Foxx turns back challenge, will face O'Brien in November for state's attorney
Cook County State's Attorney Kim Foxx won the Democratic primary Tuesday in her bid for reelection, despite a yearlong controversy over her handling of the high-profile case of former "Empire" actor Jussie Smollett.
Winning without a majority in four-way race, Foxx will face former Cook County judge Patrick O'Brien of Chicago, who easily won the Republican primary.
With 84% of the unofficial returns in, the Flossmoor Democrat garnered 272,004 votes, or 48%.
Fellow Democrat Bill Conway, who waged a heavily funded media campaign, collected 184,280 votes; followed by former assistant U.S. Attorney Donna More, 80,590; and former Chicago alderman Bob Fioretti, 28,952.

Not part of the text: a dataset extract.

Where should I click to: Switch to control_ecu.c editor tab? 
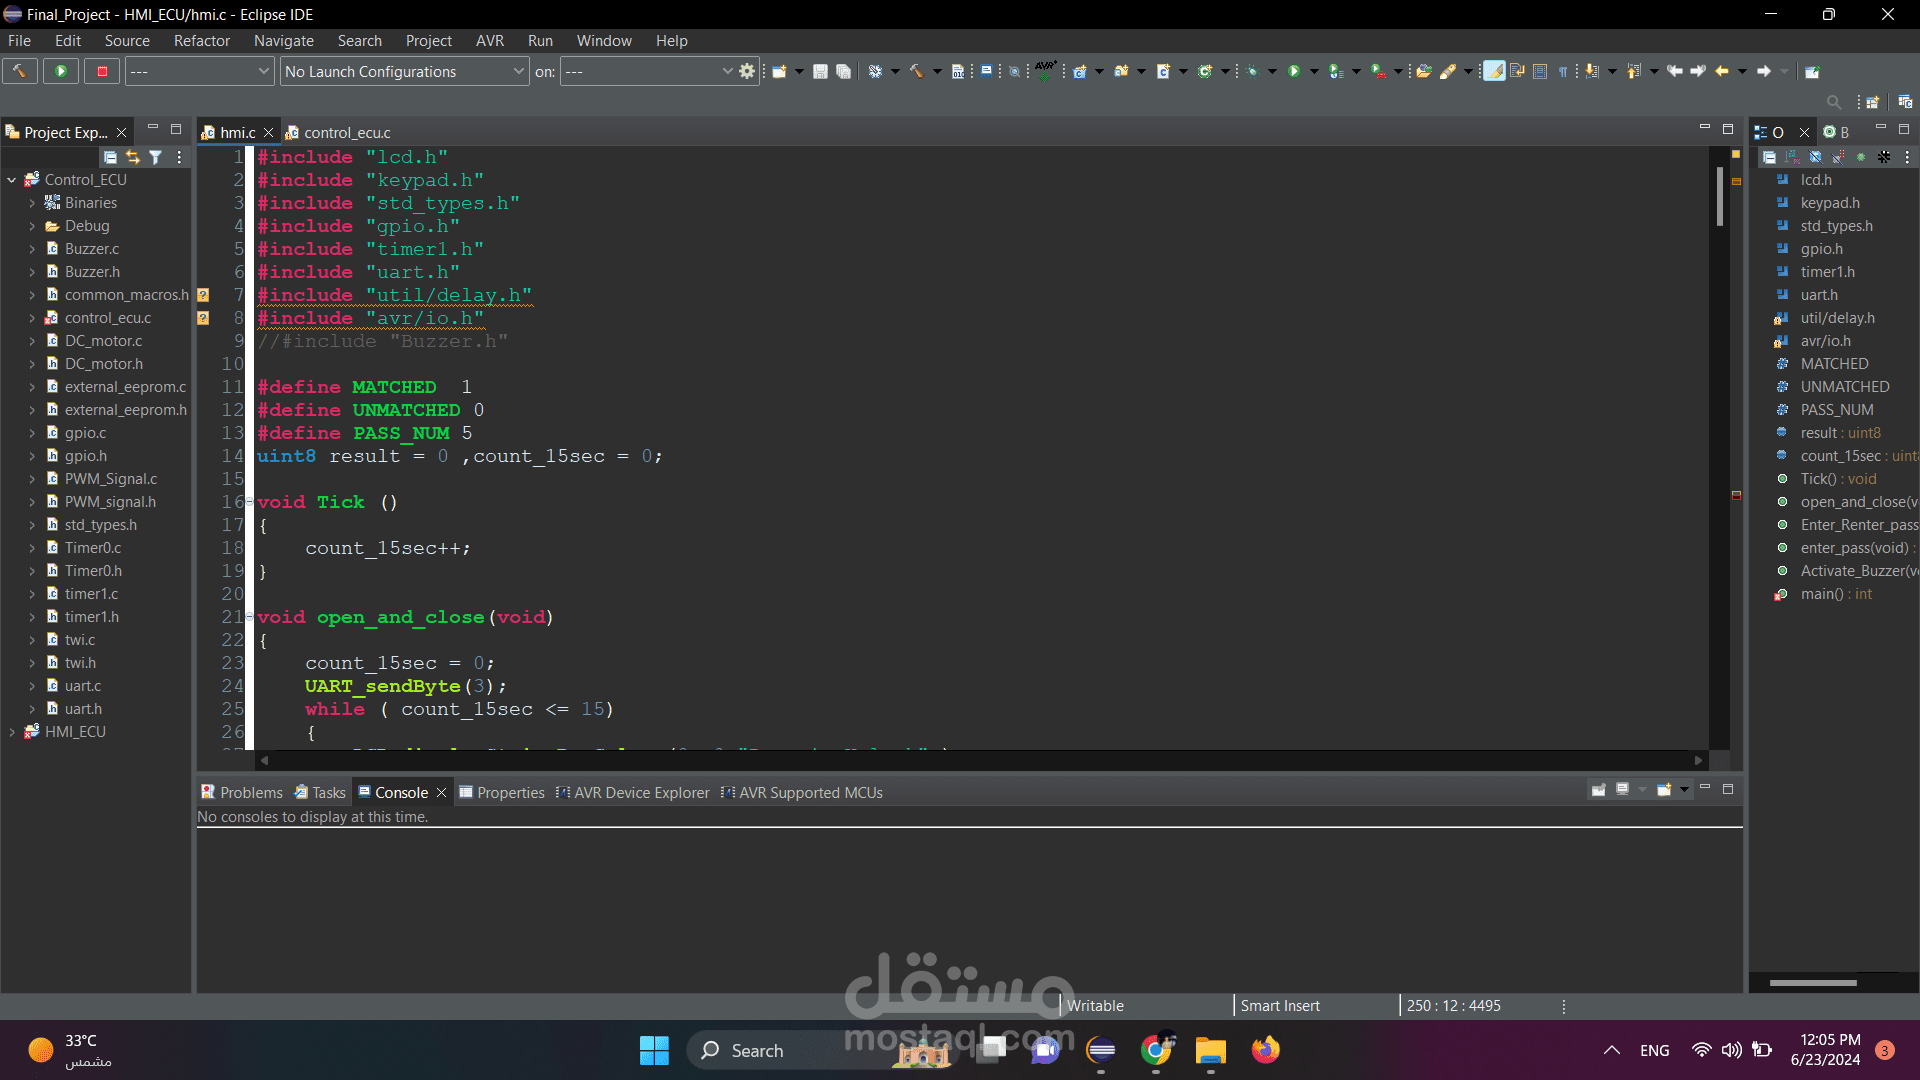coord(346,132)

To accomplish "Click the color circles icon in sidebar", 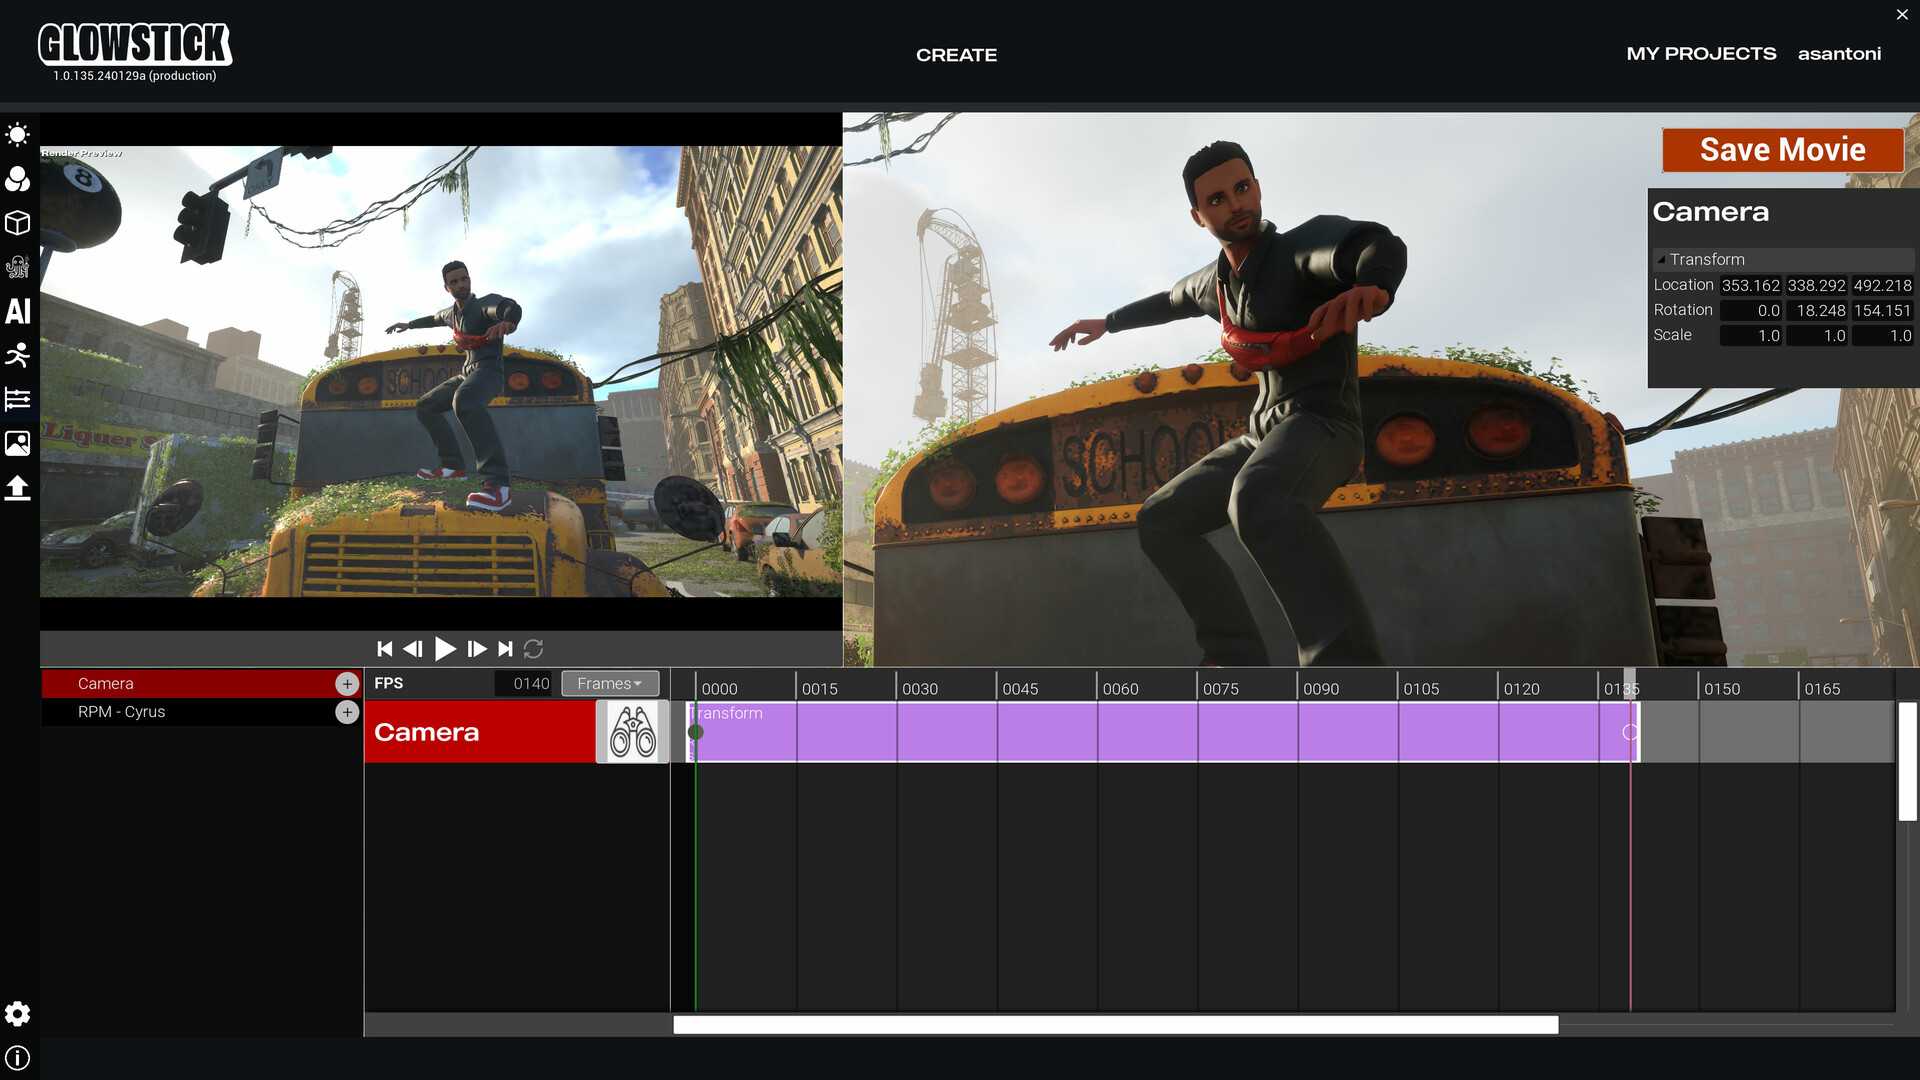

Flanked by her husband and daughters, Foxx thanked her supporters who "rejected the notion that we would talk about one single case and not what mattered to the people of Cook County."
Referring to her efforts at bail reform, expunging low-level marijuana convictions, vacating wrongful convictions obtained by false confessions and her efforts to address gun violence, Foxx said "transformative change is never easy. Tonight the voters have spoken to continue our mandate for criminal justice reform."
On the Republican side, O'Brien collected 41,260 votes, easily defeating former prosecutor Christopher Pfannkuche, who tallied 15,106 votes.
O'Brien praised his opponent Pfannkuche for his many years of service to Cook County and said he is prepared for the campaign ahead.
"There's a tougher road to go, defeating a Democrat sitting state's attorney in Cook County but we're prepared to do that," O'Brien said. "It has to happen otherwise a place that's like Dodge City now will become like Tombstone."
The Smollett controversy arose after Foxx dismissed with little explanation the disorderly conduct charges against Smollett, 37, who Chicago police say staged an attack on himself and lied about it to authorities.
Foxx's Democrat and Republican opponents criticized her handling of the case, charging favoritism and claiming Smollett received special treatment based on his political connections and celebrity.
Violent crime, the proliferation of illegal weapons and criminal justice reform -- including bail reform and incarceration alternatives -- dominated the campaign which saw the Democrat candidates raise a little more than $16 million combined as of early March, according to the Illinois State Board of Elections.
The lion's share, more than $11.4 million went to Conway, with his father William Conway r., co-founder of the investment group The Carlyle Group, contributing $10.5 million to his son's campaign. Foxx raised $3.4 million as of early March, according to Board of Elections filings. The two Republican candidates combined raised just under $180,000 according to the Board of Elections.
The Associated Press contributed to this report.